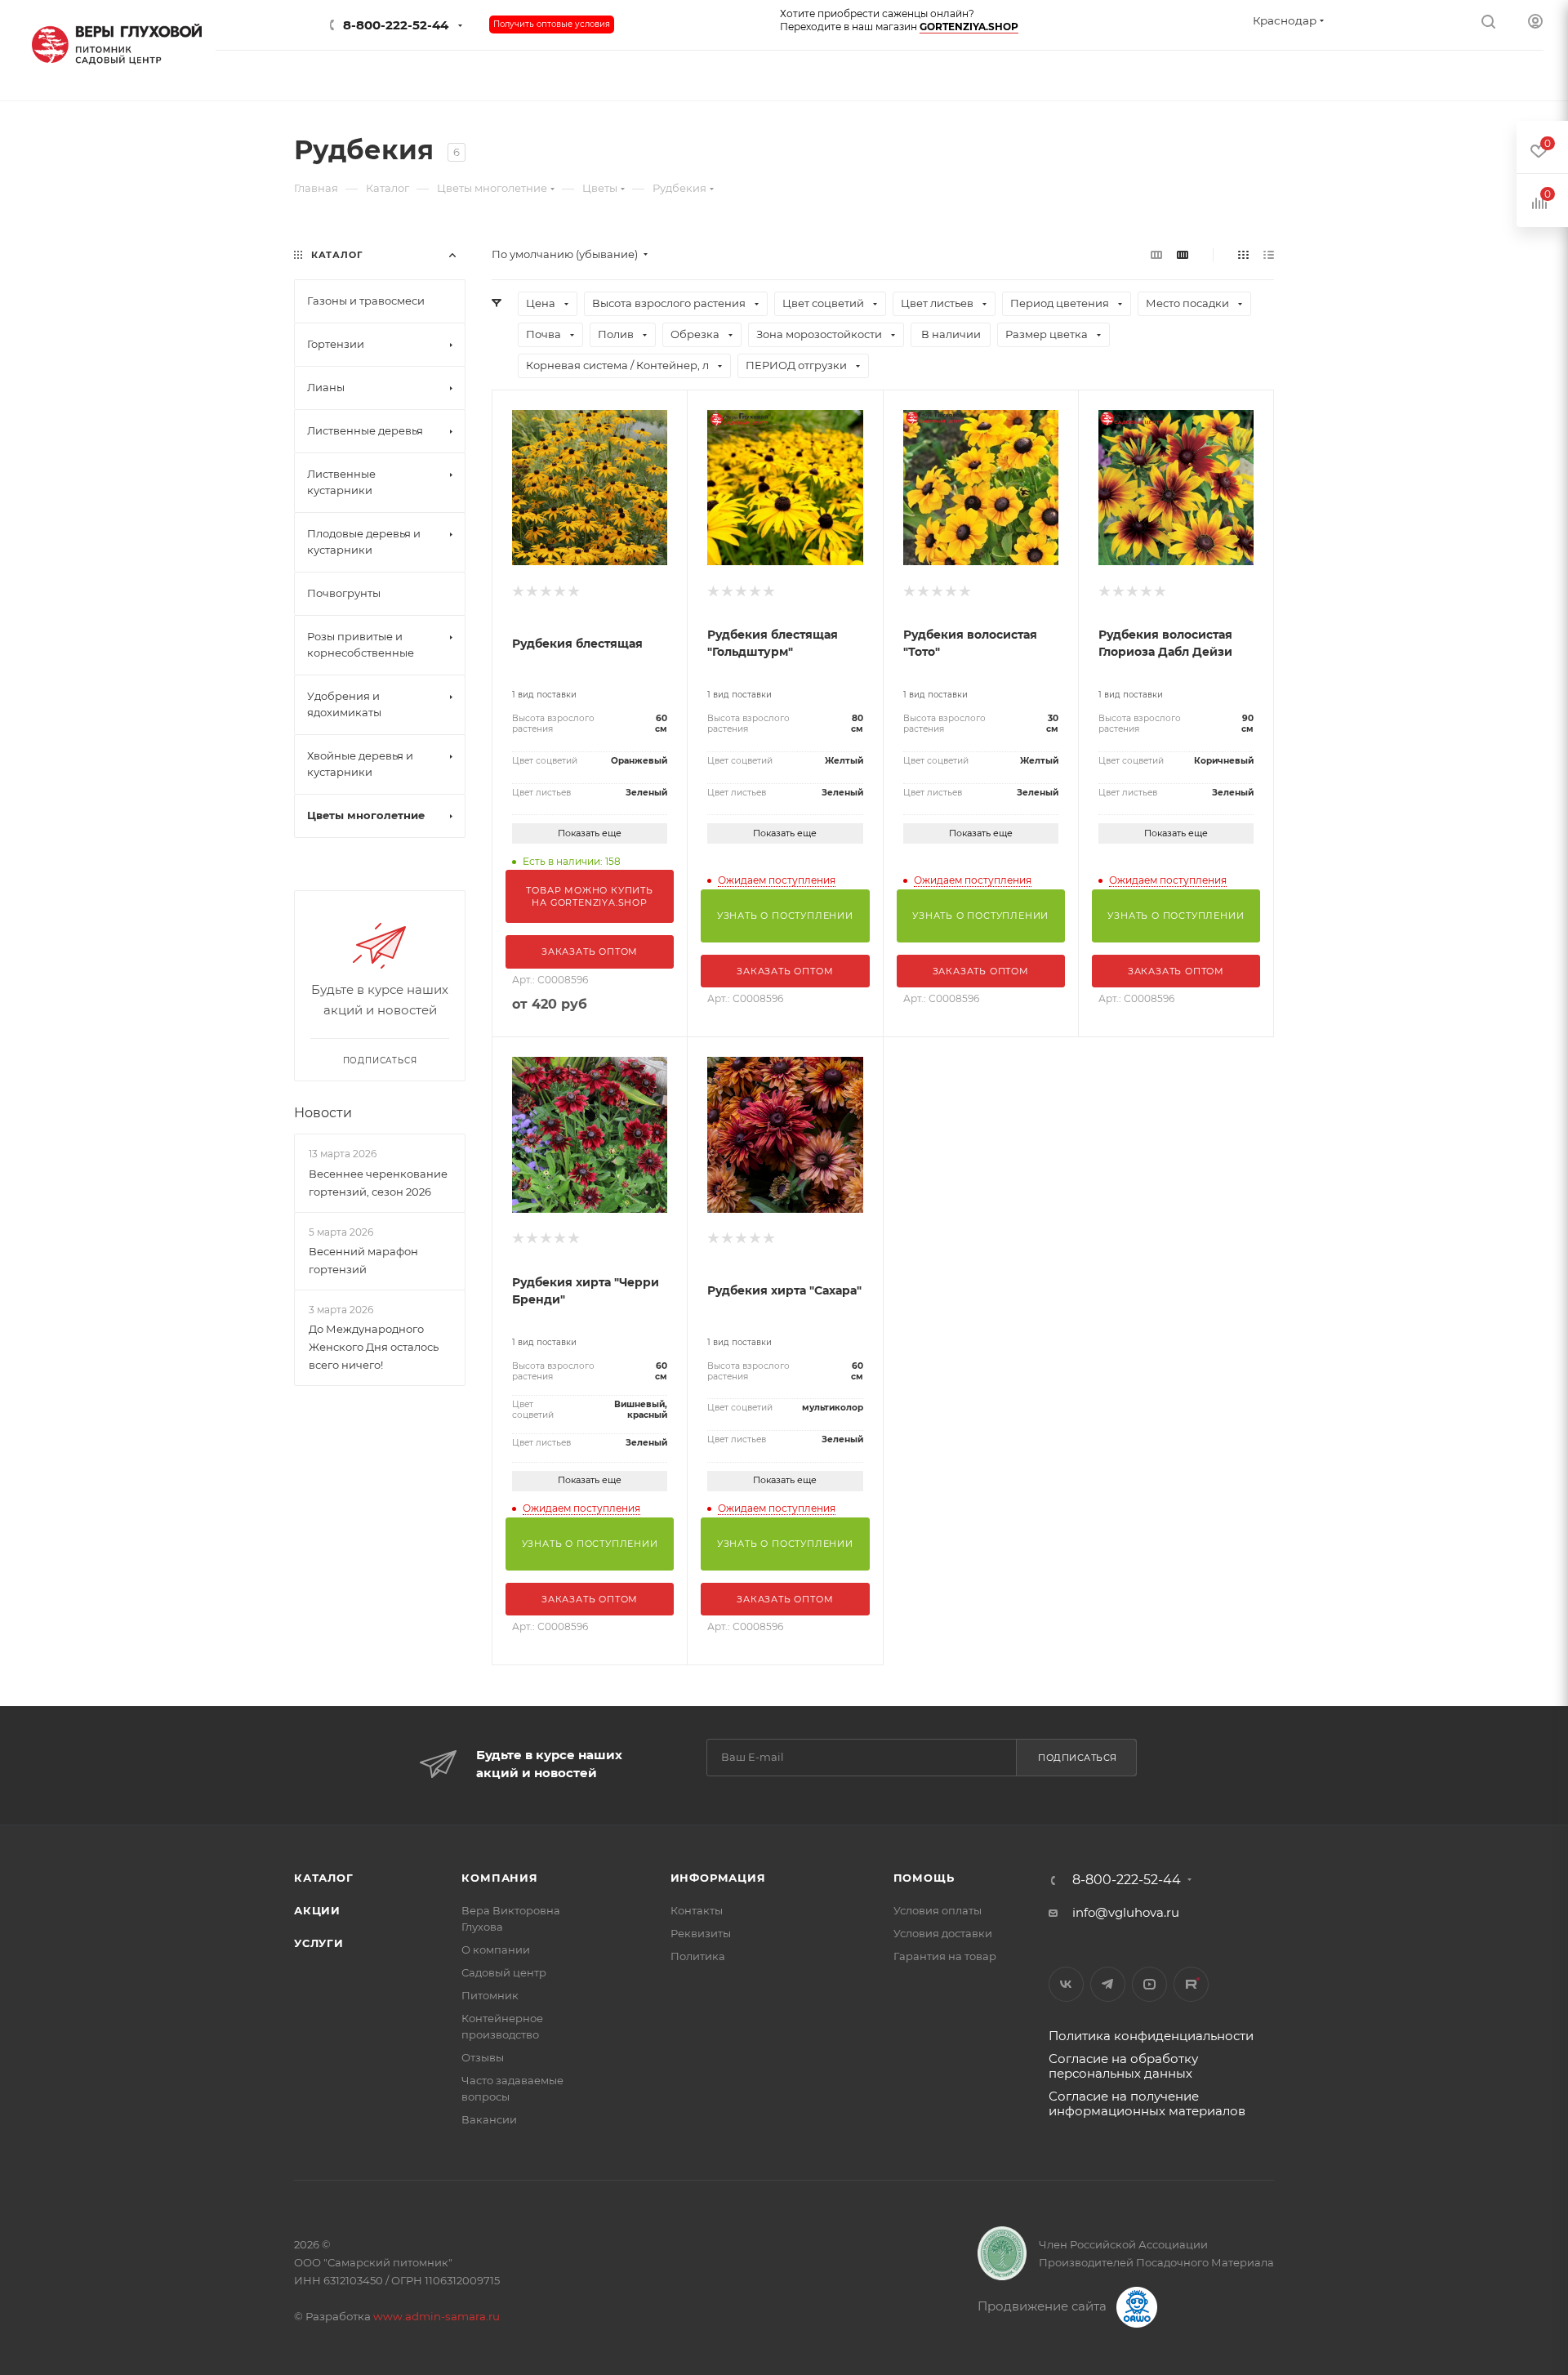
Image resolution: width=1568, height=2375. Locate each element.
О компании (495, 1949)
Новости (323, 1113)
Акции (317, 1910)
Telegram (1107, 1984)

--

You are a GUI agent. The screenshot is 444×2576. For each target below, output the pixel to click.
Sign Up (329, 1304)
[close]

◆ Aim of the exercise:
Please give only the number of lines above that contain the word "each".

◆ Written response:
2